Exercise requirements: Only lines, not pictures: please repeat exactly the lines from the one with "Where should I" through the end of the listing.

Supplied information:
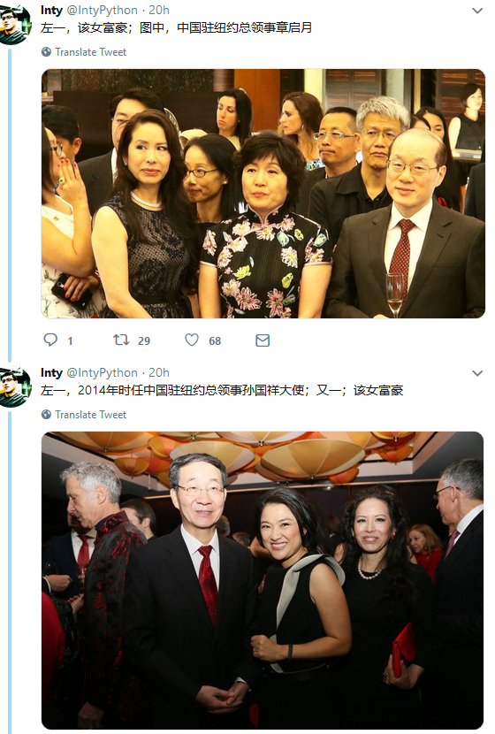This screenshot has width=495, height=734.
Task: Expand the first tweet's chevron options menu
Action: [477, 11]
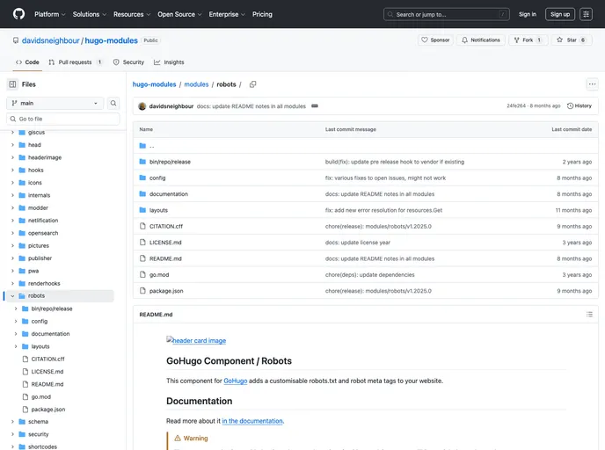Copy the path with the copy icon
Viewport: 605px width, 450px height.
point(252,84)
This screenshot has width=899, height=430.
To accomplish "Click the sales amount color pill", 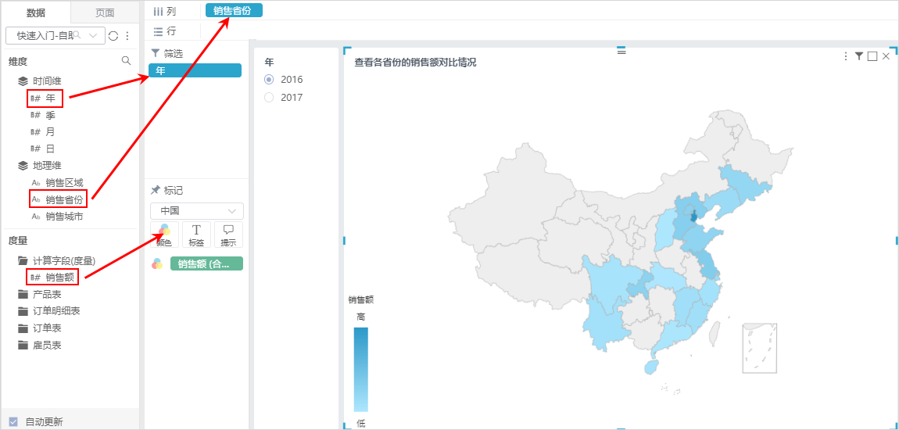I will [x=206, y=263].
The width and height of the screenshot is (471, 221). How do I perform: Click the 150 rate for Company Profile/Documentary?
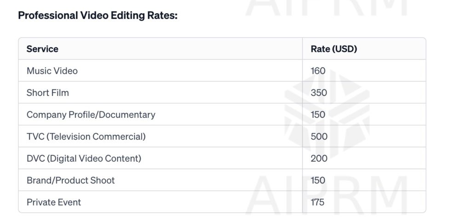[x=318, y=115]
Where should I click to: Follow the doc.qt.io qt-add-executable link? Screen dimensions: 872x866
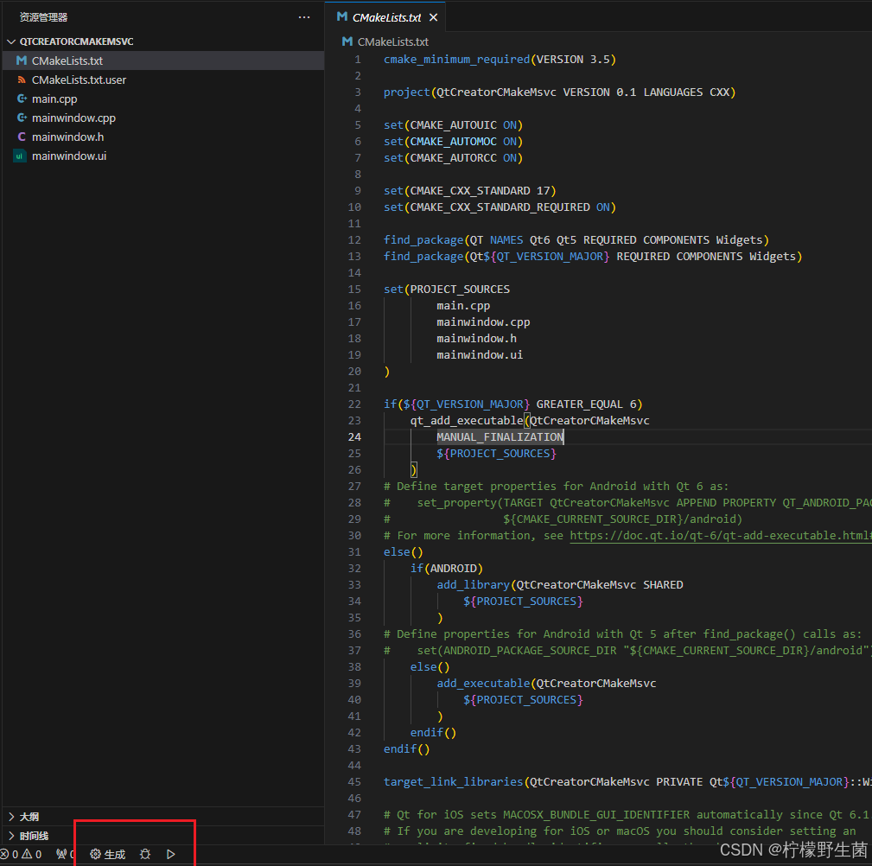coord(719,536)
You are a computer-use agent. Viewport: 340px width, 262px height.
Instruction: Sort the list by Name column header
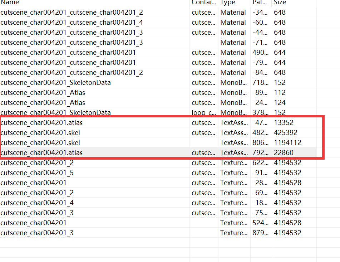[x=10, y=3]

Expected answer:
Where should I click to: Follow the doc.qt.io qt-add-executable link? Screen dimensions: 872x866
coord(719,536)
You are a computer-use agent. Viewport: 340px width, 262px height.
Instruction: Sort the list by Name column header
[x=10, y=3]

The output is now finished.